◆ **EXERCISE DESCRIPTION**:
Output exactly, and only, the stretch of lines beginning at the line with "Task: Click the 7.5 GB days value" and ending at the last line of the listing below. Drop the pictures.

* * *

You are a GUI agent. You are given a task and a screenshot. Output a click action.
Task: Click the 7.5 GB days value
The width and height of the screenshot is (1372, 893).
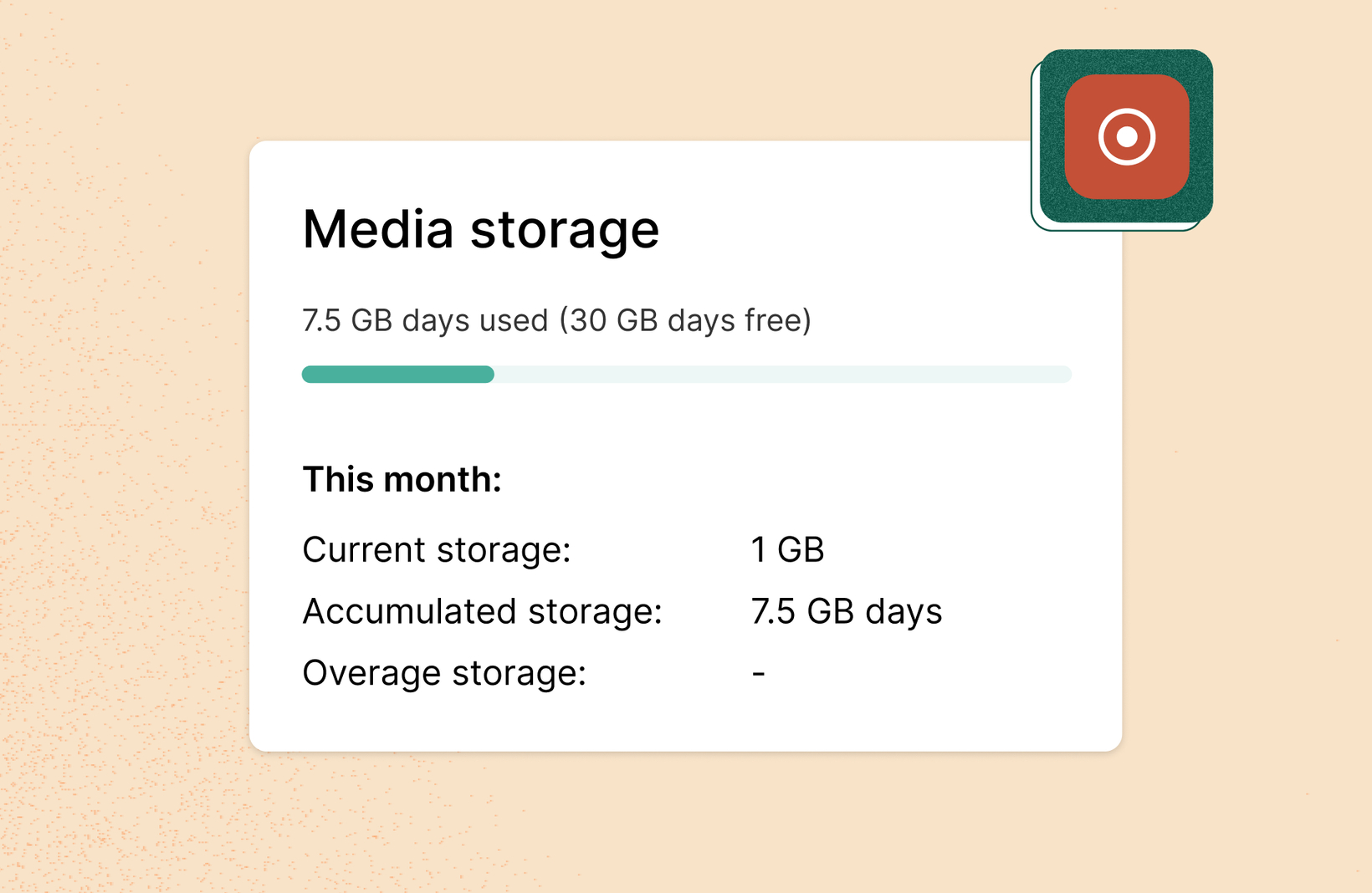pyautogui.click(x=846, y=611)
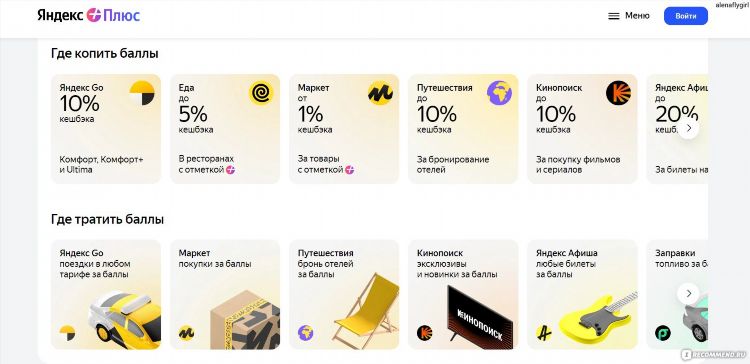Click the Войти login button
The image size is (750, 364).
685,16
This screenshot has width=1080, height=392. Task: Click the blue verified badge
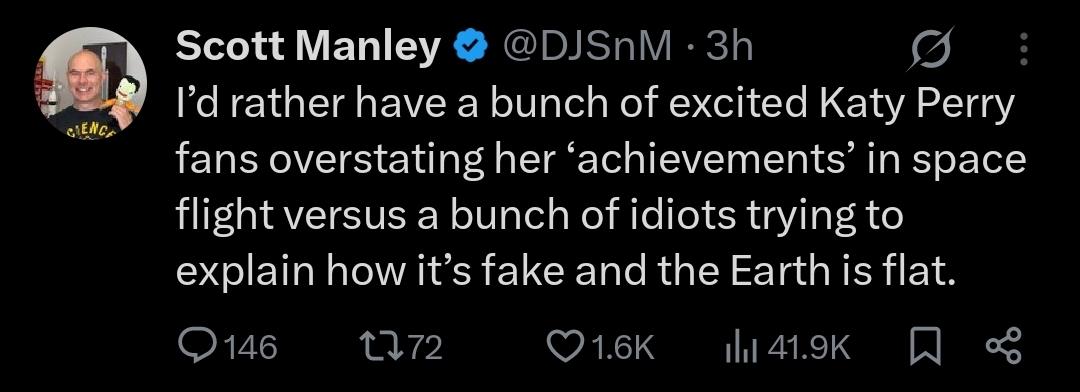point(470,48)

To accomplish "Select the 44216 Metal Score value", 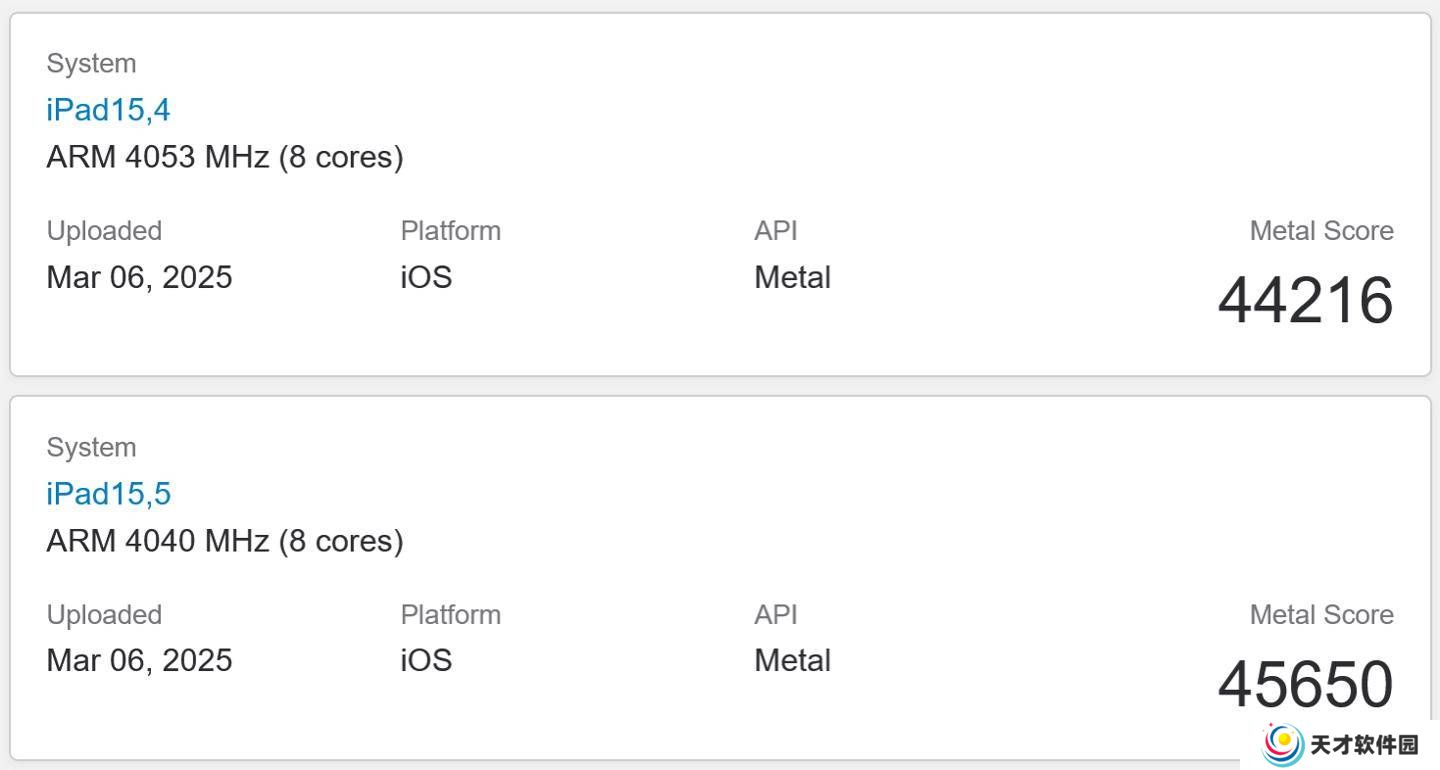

* * *

◆ **WRITTEN SOLUTION**:
Task: Click the 7.5 GB days value
The width and height of the screenshot is (1372, 893).
pyautogui.click(x=846, y=611)
Click the Войти login button
The image size is (750, 364).
685,16
This screenshot has width=1080, height=392. Task: Click the blue verified badge
point(470,48)

To accomplish "Select the 44216 Metal Score value", 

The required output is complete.